• Task goal
For each statement about the Court of Appeals ruling, answer yes or no on whether the text agrees with it, and quote the deciding words of the text. (a) Ford was released from Floyd Memorial Hospital and Health Services two days after he was admitted. (b) The medical review panel found the hospital at fault for Ford's injuries. (c) The Indiana Court of Appeals affirmed summary judgment to the hospital.

• Supplied passage
The Indiana Court of Appeals ruled a man was never notified that the doctor treating him was an independent contractor and not an employee and therefore reversed summary judgment to the hospital and remanded the man’s vicarious liability case to the trial court.

Robert Ford was experiencing pain and swelling of his leg in 2009 and was diagnosed with a large blood clot. He was admitted to Floyd Memorial Hospital and Health Services, treated by Dr. Shad Jawaid and released two days later. He was also treated at a different hospital for the same thing, and continues to have health issues from the clot.

In 2011, he filed a medical malpractice complaint and amended it in 2013 with the Indiana Department of Insurance. The medical review panel found Jawaid failed to comply with the appropriate standard of care and his conduct was a factor, but the hospital was not at fault for his injuries.

In 2014, Ford filed a medical malpractice complaint against the hospital, and the hospital filed for summary judgment. Ford submitted evidence to support his claims, but most of the evidence was struck after motions from the hospital. Later the trial court granted the hospital’s motion for summary judgment and Ford appealed.

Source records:
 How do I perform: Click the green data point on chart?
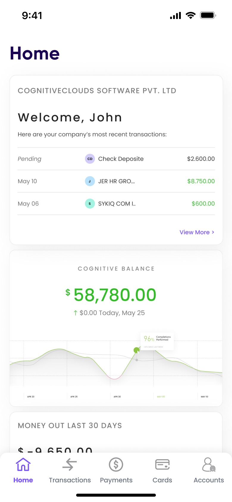click(137, 350)
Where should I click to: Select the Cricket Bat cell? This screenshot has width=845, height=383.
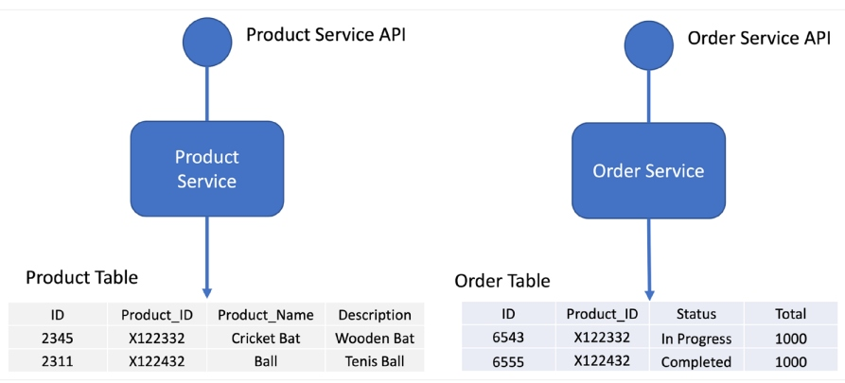pos(271,338)
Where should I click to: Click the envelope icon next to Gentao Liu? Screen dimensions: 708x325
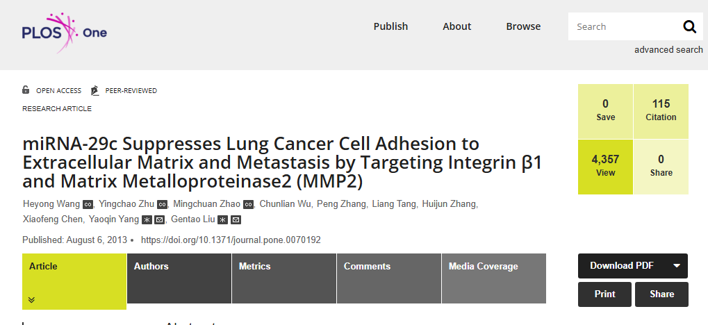click(236, 220)
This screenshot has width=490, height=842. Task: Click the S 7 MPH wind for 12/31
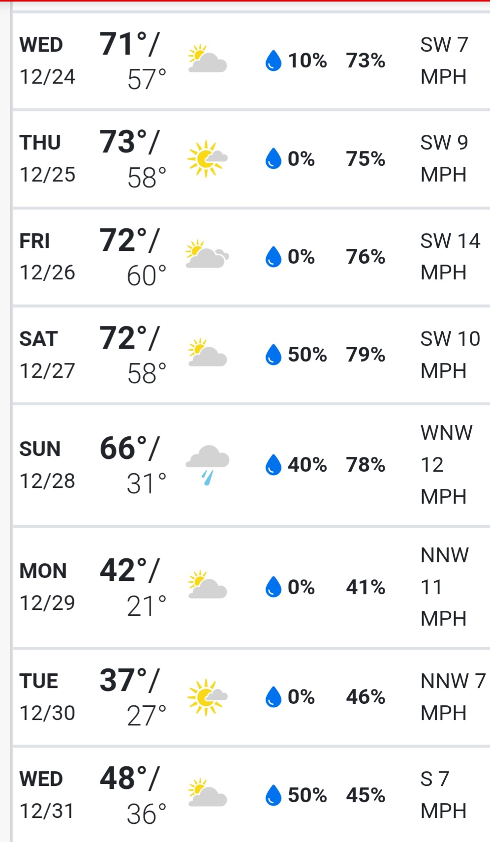click(x=443, y=794)
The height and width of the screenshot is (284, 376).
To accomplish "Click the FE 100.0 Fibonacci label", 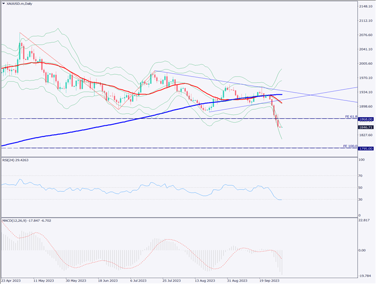I will (349, 146).
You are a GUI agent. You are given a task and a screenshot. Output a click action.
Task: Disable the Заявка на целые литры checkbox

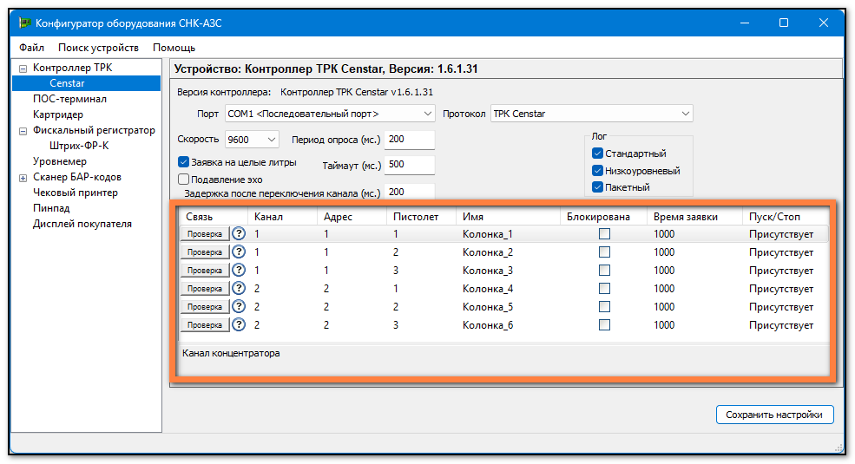pyautogui.click(x=184, y=162)
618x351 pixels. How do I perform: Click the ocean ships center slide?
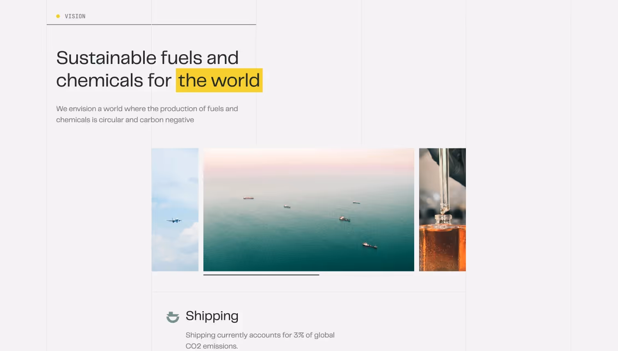(309, 210)
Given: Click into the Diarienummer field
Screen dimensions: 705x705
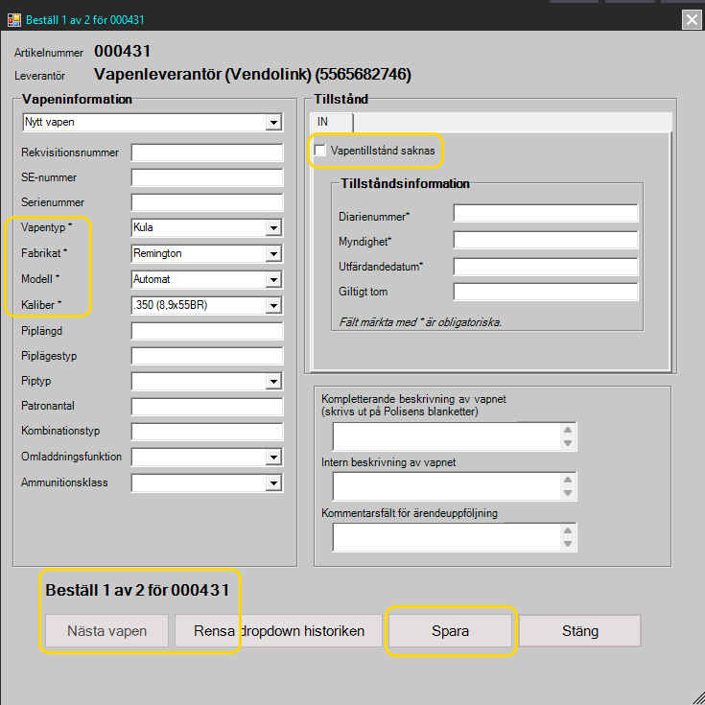Looking at the screenshot, I should (545, 214).
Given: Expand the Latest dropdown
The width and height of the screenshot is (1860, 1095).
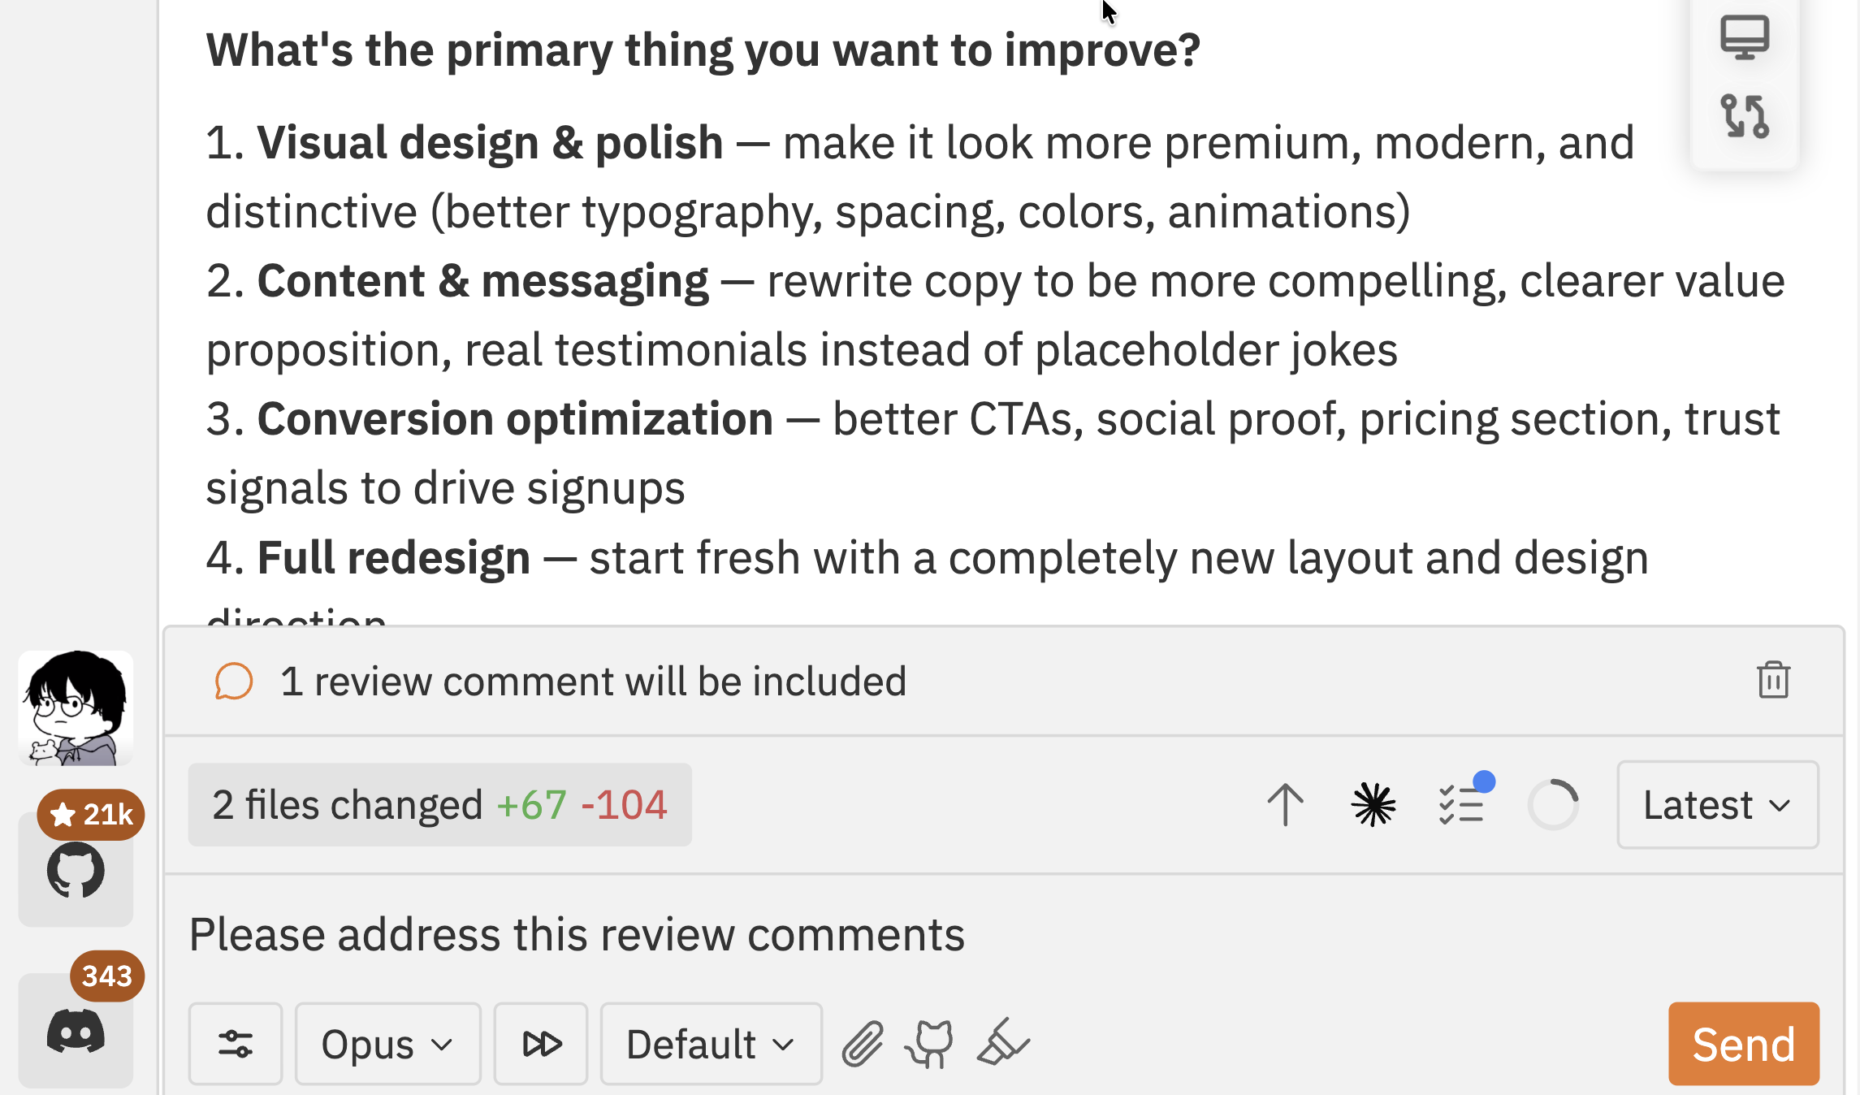Looking at the screenshot, I should (1716, 805).
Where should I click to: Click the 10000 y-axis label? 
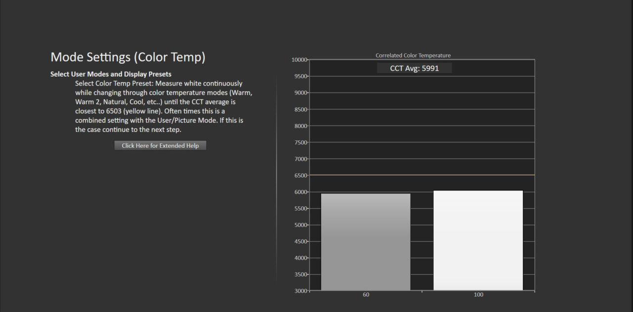(x=299, y=60)

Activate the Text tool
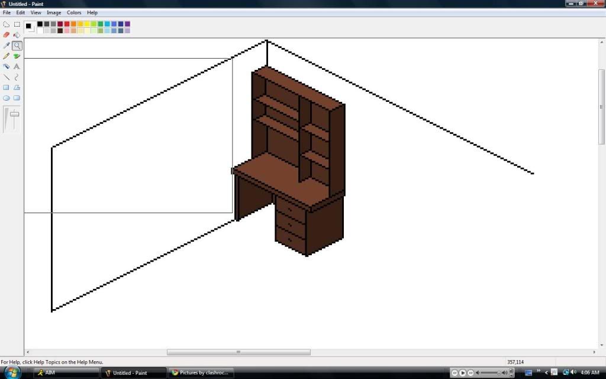tap(17, 67)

• Worked solution
(a) Yes: "released two days later"
(b) No: "but the hospital was not at fault for his injuries"
(c) No: "therefore reversed summary judgment to the hospital"